As the design stands now, are Themes just a thematic package of feats, which can be otherwise independently selected? That is, are they a strict setup (to get these mechanical perks, you need to take this Theme), or will players be able to pick and choose feats in lieu of taking a theme package?
You can forgo a theme and go straight to feats if that’s what you want.
Themes establish a place in the world for feats. They are also a useful design tool, as they force you to give a feat a context in terms of who uses it and why.
- I’ve been thinking about this concept for a while now and I suspect that it has merit, though perhaps not in the way that the designers intend. Themes and Classes in Next are going to resemble Essentials classes in that, once you’ve picked them, there isn’t much leveling management other than noting what new thing you got. The player doesn’t have to make a whole bunch of decisions unless they want to.  I actually think that this is elegant design, as long as there isn’t an explicit barrier within the system to tweaking the character. This brings up an interesting idea: if a GM doesn’t want to worry as much about degenerate builds, they can always disallow modifications. This is different than the system telling the players that they can’t. It seems like a very authoritarian form of table control, but sometimes extreme measures are required.
- It’s worth noting that, as far as I know, accuracy feats are dead. This is an excellent thing.
: This makes me wonder if “prepackaged” 4e characters wouldn’t be something that the readers of this blog would enjoy and get use out of.
Thanks for doing this. Love DnD. Here are a couple of my questions:
- What are you guys doing to end the 5 minute adventuring day that has pretty much plagued every edition of DnD.
- Have you give any thought to being able to run a campaign in DnDNext without the archetypical party? Specially, what if you didn’t want to go with a cleric, how would combat healing work?
- Why would anyone every use a crossbow instead of a shortbow in dndnext? Same damage, but one takes an action to reload.
- Any hints on what you guys will be doing to the Monk in the new edition?
- I really want to address this with DM advice. I think that trying to make the rules do this just messes things up.
- This is basically the crux of our healing mechanic issues. We want the cleric to be optional. Whether we just have other classes with robust healing or a rest system that makes that work remains to be seen.
::::::::::
**Objective 1**
In the D&D Next Q&A, what does the designer say a player can do instead of taking a theme?
**Objective 2**
Continue the D&D Next Q&A from its final line, keeping the same format.

**Recorded information**
::::::::::
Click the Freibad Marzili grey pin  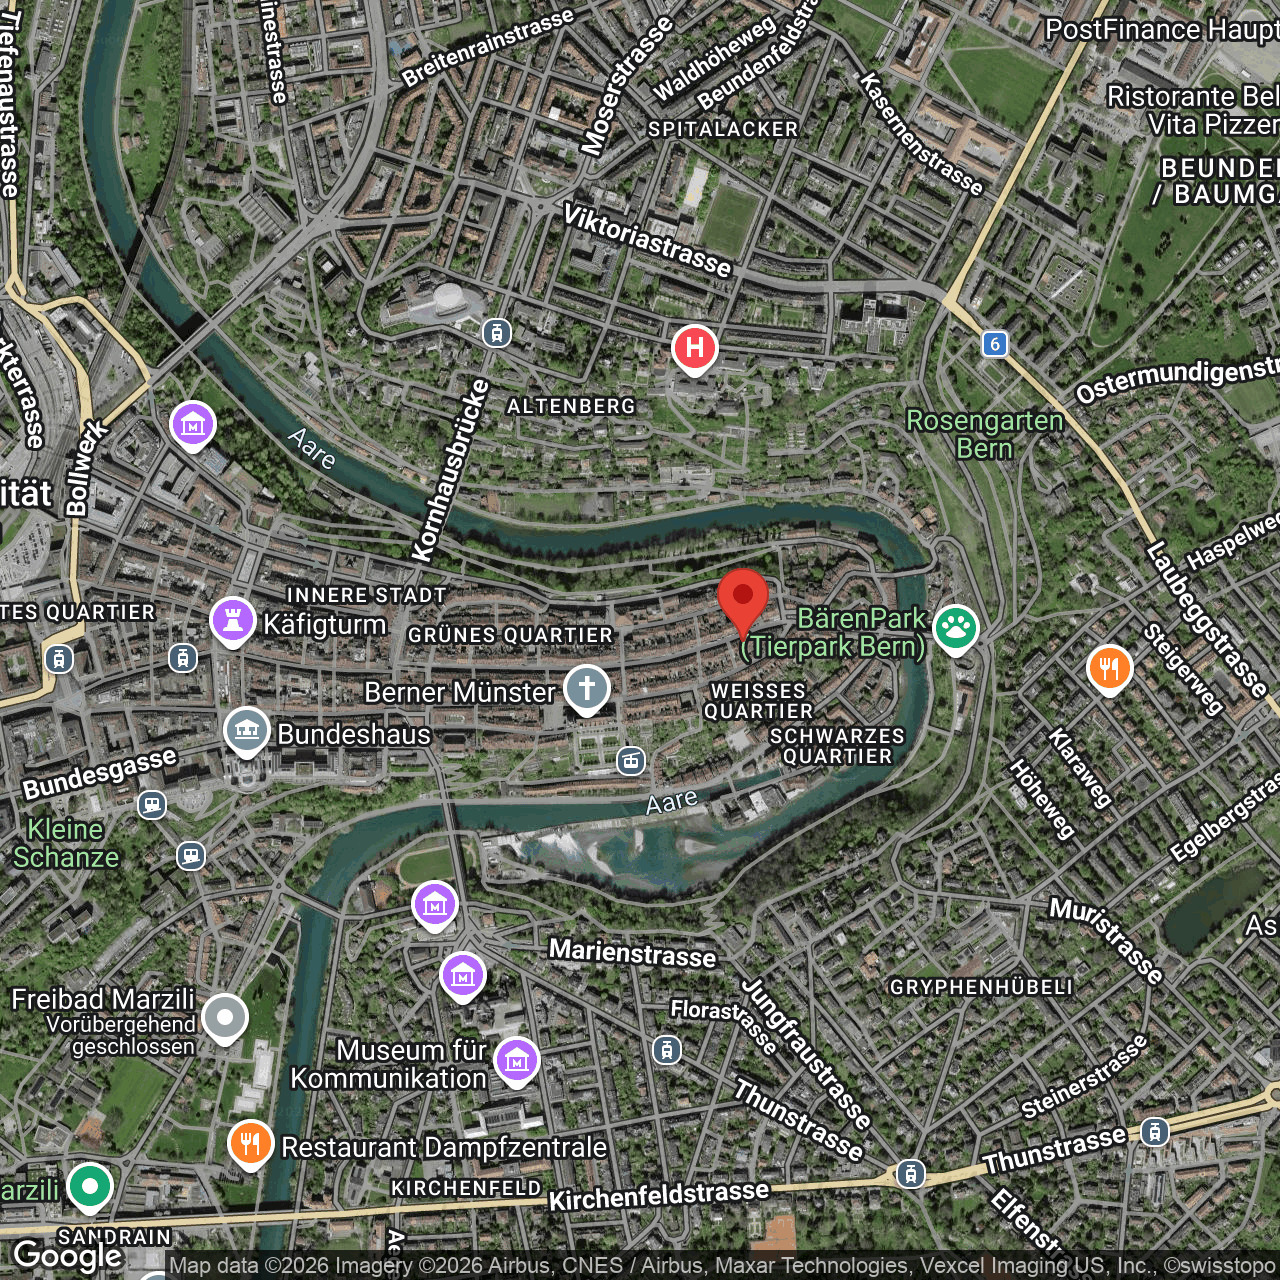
::::::::::
**Written answer 1**
A player can forgo a theme and go straight to feats.

**Written answer 2**
- We have fixed this in the revisions we’ve made to the weapons.
- I’d like to make the monk really good at fighting. I liked the movement options the class gets in 4e, and think that as the best unarmed warrior in the game the monk should be a match for the fighter.
- I really wish they would stop with the notion that the Cleric is the only class that can heal. 4e demonstrated that there could be many classes that heal that felt unique and fun. The issue seems to be one of design space. The moment you say that healing is part of Cleric class identity, you’ve given away your ability to assign that to other classes.
- I’m kind of confused at what advice you can give GMs to counteract the 15-minute workday when Next is being designed to be far more dangerous than 4e or 3.5. If the PCs get the piss beat out of them for whatever reason, they’re going to want to rest, it’s as simple as that. With the mindset that “combat is war” where imbalances and unfairness occur more often, the fights that go badly tend to go really bad. The only way that an encounter doesn’t trigger this is if the encounter gets bypassed, which isn’t an acceptable solution for some groups, or if it is designed in a more balanced “combat as sport” fashion.
Another question, Mearls, is why did you decide to pull away from giving non-casters concrete rules and abilities and have them leave their effectiveness up to what is essentially GM Fiat?
This is especially confusing since the casters stuff is still all formal and concrete and vastly over shadows what the non-casters can do.
I mean, in the playtest there’s “I can do STR mod damage guarenteed but I’m slower than the majority of things we’ll fight and have no way of stopping them from running away and kiting my ass” Fighter, “At-Will Movement=0 then fire everywhere” Wizard and the two “Better Fighter than Fighter + I got the heals” Clerics.
Since this is the playtest I have to assume that these pre-gens are general insights in to how these roles/classes will work and I’m confused and lost as to how this would ever been a good design choice.
There are definitely directions that will change based on the pregens. Ray of frost is a little too good at this stage. Honestly, the goal of the playtest is to generate exactly the sort of feedback you just gave us.
And, as has been mentioned, we’re working on a maneuver system.
Finally, I do think that fighters could use a unique mechanic or two that really speaks to giving them a clear edge in some way. In the past, they’ve relied on best AC and best weapon, but those aren’t vivid enough IMO.
- “Aren’t vivid enough” is a phrase… Oh, let’s be honest, he’s already admitted several times that the Fighter is too bland. Time to stop beating that horse.
- How do you plan to balance magic item stacking?
- Will it be possible to permanently increase a stat?
- Will magic users have items that directly increase their abilities in a way that corresponds to magic weapons for melee?
- Is there thought given to the “budget” that different class styles will need to spend on equipment to keep up with the balance curve?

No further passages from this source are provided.